We know the ways public policy fails in the UK. Rollouts are slow and bumpy. Some disadvantaged groups are always left with less access. People on low incomes always find it harder to exercise their rights. Private companies cream money off the top that could be better spent.
So we need inclusive programme design rooted in the diverse communities of the UK, with transparent decision-making and procurement. The government needs to actively involve regional and local government, which is closer to people’s lives and expert in their local communities. Too often in the pandemic response public policy has made assumptions about people’s lives which have undermined the effectiveness of the policy. We can’t make the same mistakes — not least as some aspects of programme design have a major impact on demand — above all the practical barriers of getting a slot in people’s busy lives.
The core thing is this: it must be as easy as possible to get vaccinated. Vaccination should be available nearby, at times convenient for those getting vaccinated (including evenings and weekends). Employers should be required to give paid time off to get vaccinated.
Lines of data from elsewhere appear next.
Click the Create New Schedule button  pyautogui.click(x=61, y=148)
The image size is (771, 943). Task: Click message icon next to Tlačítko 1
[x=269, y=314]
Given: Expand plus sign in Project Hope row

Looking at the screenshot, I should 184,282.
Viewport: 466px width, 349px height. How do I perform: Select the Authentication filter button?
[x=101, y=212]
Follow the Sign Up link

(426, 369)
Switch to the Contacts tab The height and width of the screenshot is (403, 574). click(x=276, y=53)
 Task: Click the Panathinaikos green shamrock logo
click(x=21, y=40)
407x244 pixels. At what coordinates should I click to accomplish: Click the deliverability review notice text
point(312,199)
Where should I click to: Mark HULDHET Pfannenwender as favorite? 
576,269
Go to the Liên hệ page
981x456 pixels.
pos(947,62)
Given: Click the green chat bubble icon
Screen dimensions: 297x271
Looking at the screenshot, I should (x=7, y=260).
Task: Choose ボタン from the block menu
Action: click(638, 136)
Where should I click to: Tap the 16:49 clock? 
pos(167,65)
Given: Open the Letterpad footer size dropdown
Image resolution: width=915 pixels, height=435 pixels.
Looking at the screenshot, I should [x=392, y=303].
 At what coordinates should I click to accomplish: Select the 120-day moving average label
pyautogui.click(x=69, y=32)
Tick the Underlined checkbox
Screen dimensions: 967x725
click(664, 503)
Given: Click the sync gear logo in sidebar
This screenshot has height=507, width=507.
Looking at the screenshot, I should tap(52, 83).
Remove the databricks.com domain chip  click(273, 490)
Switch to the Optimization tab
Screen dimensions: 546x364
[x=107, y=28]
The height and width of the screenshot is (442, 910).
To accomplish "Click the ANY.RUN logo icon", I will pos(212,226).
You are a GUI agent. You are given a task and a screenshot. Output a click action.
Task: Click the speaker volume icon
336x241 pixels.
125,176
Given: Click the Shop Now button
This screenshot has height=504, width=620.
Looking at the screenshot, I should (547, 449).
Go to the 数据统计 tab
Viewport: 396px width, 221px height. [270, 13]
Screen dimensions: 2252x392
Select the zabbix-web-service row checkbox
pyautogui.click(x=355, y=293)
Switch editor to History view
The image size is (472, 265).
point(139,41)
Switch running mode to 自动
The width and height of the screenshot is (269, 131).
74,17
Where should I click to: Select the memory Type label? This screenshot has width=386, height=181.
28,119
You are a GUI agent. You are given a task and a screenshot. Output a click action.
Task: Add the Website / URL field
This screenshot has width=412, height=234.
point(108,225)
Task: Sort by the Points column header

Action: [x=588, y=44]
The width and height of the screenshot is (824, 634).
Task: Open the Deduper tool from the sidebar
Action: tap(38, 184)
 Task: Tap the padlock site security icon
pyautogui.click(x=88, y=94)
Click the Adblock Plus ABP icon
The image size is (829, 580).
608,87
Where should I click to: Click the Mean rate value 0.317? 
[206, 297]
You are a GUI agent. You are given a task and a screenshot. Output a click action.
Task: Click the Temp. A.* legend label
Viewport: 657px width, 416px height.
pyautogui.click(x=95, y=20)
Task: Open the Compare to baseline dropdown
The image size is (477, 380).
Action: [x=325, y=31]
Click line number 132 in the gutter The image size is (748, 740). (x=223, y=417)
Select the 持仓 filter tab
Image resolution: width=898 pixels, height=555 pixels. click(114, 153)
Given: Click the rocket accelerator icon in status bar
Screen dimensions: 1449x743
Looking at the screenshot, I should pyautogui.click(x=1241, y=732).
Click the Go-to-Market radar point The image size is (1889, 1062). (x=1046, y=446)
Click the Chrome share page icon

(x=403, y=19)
And the government must set out transparently some of the trade-offs and assumptions guiding the programme, to help build trust. A key issue will be helping people understand the rationale for the order in which groups of the population get vaccinated. Given that the vaccine has been talked about as the golden ticket out of the pandemic, the order and pace of universal rollout may leave some disappointed as their slot comes perhaps months after the start of the programme.
We should also trial ways of structurally encouraging people to get vaccinated (“nudges”, ugh).
A weakness of our vaccination system in the UK is the expectation that individuals (and parents) will know their eligibility, understand vaccination schedules and themselves manage the process of making appointments. My experience as a new parent was that it was hard to understand which vaccination came when, and harder to schedule appointments at overstretched GP practices. It would be worth the NHS experimenting with telling eligible people when and where to attend for their vaccination, creating the expectation that they will get vaccinated.
The other nudge centres on the range of benefits and sanctions related to vaccination status. We have seen the Test and Trace programme fail to balance these — with heavy fines for those failing to self-isolate but non-existent financial support for most of those who remain at home but can’t work.
A range of personal freedoms could, in time, be opened up to those who have been vaccinated. Allowing access to pubs and restaurants, live performances and sport, and foreign travel upon proof of their status may be a powerful driver of pro-vaccination behaviour, as people realise that not getting vaccinated will mean their leisure activities remain limited.
The other side of the coin is restricting access to employment or public services on the basis of vaccination status. But although it may drive some pro-vaccination behaviour, the social justice implications of eg not allowing children to attend school without being vaccinated or employers coercing decisions that impact people’s livelihoods are indefensible.
Once we have an inclusive programme with the right balance of nudges, we need a world-class communication campaign to create demand for the vaccine. That’s the subject of my next blog.
I’m neither a scientist, a medic nor a health promotion professional. What I am is a campaigner who desperately wants the potential of a coronavirus vaccine to be realised. I make no claims to expertise — and would love to read others’ thoughts on how we get this done.